**Document text:**

By Henrik Gjestang as part of master degree in Computational Science: Imaging and Biomedical Computing.
Medical data is growing at an estimated 2.5 exabytes per year. However, medical data is often sparse and unavailable for the research community, and qualified medical personnel rarely have time for the tedious labeling work required to prepare the data. New screening methods of the gastrointestinal (GI) tract, like video capsule endoscopy (VCE), can help to reduce patients discomfort and help to increase screening capabilities. One of the main reasons why VCE is not more commonly used by medical experts is the amount of data it produces. A high level of extra work is required by the physicians who, depending on the patient, have to look at more than 50,000 frames per examination. To make VCE more accepted and useful data analysis methods such as machine learning can be very useful.
Even if a lot of frames are collected per patient they are most of the time showing normal tissue without any relevant finding. This introduces another problem, namely that it is difficult to train a machine learning based method using this data. Existing models often struggle with the challenge of not having enough data that contains anomalies. This often leads to overfitted and not generalisable models. Our work explores ways to help existing models to overcome this problem by utilising a popular sub-category of machine learning called semi-supervised learning. Semi-supervised learning uses a combination of labeled and unlabeled data which allows us to take advantage of large amounts of unlabeled data.

**Data for review:**
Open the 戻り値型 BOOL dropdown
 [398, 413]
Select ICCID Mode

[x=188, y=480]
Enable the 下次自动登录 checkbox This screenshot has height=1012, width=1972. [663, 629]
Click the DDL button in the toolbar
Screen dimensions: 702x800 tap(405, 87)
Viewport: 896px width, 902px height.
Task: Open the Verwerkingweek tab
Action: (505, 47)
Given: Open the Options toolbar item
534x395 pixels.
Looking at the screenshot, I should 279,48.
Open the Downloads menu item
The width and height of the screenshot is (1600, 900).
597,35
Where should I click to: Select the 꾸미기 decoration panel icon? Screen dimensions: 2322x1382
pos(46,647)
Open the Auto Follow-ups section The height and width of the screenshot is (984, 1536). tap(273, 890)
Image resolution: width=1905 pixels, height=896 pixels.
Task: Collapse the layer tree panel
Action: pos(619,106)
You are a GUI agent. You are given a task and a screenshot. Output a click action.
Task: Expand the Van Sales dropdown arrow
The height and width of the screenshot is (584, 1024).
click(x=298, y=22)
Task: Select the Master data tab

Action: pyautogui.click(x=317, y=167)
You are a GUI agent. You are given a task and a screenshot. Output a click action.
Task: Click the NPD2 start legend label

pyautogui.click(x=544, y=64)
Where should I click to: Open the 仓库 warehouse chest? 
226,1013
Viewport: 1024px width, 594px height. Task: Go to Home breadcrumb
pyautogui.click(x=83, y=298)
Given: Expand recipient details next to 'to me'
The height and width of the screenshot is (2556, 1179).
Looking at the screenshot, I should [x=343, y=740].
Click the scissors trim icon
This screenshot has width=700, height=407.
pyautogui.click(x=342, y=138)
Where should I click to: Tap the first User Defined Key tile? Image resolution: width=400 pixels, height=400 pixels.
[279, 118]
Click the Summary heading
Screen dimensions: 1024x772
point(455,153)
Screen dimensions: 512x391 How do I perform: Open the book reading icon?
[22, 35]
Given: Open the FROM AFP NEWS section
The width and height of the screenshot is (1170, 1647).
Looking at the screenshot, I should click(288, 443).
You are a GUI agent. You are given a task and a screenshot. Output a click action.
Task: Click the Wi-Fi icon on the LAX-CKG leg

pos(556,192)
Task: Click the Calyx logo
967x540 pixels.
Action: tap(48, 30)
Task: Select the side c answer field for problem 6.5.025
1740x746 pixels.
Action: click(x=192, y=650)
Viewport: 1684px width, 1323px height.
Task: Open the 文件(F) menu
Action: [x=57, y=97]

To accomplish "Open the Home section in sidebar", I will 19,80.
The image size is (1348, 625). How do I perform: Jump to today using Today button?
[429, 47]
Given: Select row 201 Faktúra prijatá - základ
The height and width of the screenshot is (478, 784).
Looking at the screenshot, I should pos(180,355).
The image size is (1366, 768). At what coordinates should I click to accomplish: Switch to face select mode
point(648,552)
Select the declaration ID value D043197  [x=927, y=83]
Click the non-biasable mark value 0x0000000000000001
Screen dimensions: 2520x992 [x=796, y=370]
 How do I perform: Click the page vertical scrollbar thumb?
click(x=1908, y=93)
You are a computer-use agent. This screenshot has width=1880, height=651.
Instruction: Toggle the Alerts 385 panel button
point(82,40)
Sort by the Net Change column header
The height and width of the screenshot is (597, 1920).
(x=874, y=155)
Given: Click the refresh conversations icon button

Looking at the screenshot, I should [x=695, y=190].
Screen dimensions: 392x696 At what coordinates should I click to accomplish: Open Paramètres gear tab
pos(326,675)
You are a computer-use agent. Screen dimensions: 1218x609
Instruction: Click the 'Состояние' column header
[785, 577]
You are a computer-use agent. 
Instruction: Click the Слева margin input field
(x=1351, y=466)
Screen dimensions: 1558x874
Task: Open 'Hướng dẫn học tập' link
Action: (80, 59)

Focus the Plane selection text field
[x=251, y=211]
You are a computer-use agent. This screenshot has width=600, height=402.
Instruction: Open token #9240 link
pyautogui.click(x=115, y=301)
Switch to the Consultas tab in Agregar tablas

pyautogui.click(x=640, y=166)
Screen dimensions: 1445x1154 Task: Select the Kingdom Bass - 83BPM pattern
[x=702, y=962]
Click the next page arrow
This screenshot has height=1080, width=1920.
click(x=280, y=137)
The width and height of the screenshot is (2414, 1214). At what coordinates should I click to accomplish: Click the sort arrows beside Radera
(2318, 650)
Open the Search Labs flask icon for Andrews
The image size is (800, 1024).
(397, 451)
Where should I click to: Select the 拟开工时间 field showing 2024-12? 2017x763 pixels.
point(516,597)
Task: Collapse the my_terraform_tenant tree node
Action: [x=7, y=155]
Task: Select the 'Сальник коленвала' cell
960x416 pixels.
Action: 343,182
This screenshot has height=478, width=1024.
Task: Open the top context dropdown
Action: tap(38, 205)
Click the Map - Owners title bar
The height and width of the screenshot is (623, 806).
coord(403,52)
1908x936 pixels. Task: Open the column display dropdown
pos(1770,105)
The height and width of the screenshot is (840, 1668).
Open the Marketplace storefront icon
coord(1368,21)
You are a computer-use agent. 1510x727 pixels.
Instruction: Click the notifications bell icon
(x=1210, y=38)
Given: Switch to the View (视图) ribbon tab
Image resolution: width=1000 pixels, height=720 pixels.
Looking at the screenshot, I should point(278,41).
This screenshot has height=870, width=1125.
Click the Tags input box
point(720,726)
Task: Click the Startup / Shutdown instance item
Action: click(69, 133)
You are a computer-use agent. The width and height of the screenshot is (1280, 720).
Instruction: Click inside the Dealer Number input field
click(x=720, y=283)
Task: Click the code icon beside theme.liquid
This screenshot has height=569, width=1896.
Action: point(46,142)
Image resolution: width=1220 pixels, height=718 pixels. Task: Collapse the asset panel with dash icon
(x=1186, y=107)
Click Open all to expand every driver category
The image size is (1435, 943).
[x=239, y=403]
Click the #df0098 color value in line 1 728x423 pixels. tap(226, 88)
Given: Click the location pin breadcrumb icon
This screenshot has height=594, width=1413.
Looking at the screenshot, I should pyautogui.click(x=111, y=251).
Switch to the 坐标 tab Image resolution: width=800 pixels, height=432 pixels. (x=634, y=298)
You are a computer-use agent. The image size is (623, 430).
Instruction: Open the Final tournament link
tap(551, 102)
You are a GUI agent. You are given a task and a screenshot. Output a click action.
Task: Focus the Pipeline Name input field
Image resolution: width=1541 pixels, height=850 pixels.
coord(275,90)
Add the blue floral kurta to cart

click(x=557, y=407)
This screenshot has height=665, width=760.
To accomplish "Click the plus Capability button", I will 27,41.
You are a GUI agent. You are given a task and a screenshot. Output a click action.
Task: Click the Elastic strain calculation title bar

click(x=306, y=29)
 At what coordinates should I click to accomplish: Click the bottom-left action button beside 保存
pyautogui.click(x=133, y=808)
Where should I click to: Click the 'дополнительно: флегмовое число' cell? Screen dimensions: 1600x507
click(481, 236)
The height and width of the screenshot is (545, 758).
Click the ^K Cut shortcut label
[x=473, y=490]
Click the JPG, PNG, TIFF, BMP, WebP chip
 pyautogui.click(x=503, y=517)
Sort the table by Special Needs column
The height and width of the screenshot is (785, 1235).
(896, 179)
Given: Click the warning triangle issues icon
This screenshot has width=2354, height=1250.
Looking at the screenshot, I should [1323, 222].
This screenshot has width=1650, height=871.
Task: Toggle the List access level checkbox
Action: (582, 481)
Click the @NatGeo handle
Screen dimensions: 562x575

**What is expected:** Return the portion of the capsule endoscopy text starting at "Even if a lot" and ending at "of unlabeled data.", copied word for word.

**Task response:**
Even if a lot of frames are collected per patient they are most of the time showing normal tissue without any relevant finding. This introduces another problem, namely that it is difficult to train a machine learning based method using this data. Existing models often struggle with the challenge of not having enough data that contains anomalies. This often leads to overfitted and not generalisable models. Our work explores ways to help existing models to overcome this problem by utilising a popular sub-category of machine learning called semi-supervised learning. Semi-supervised learning uses a combination of labeled and unlabeled data which allows us to take advantage of large amounts of unlabeled data.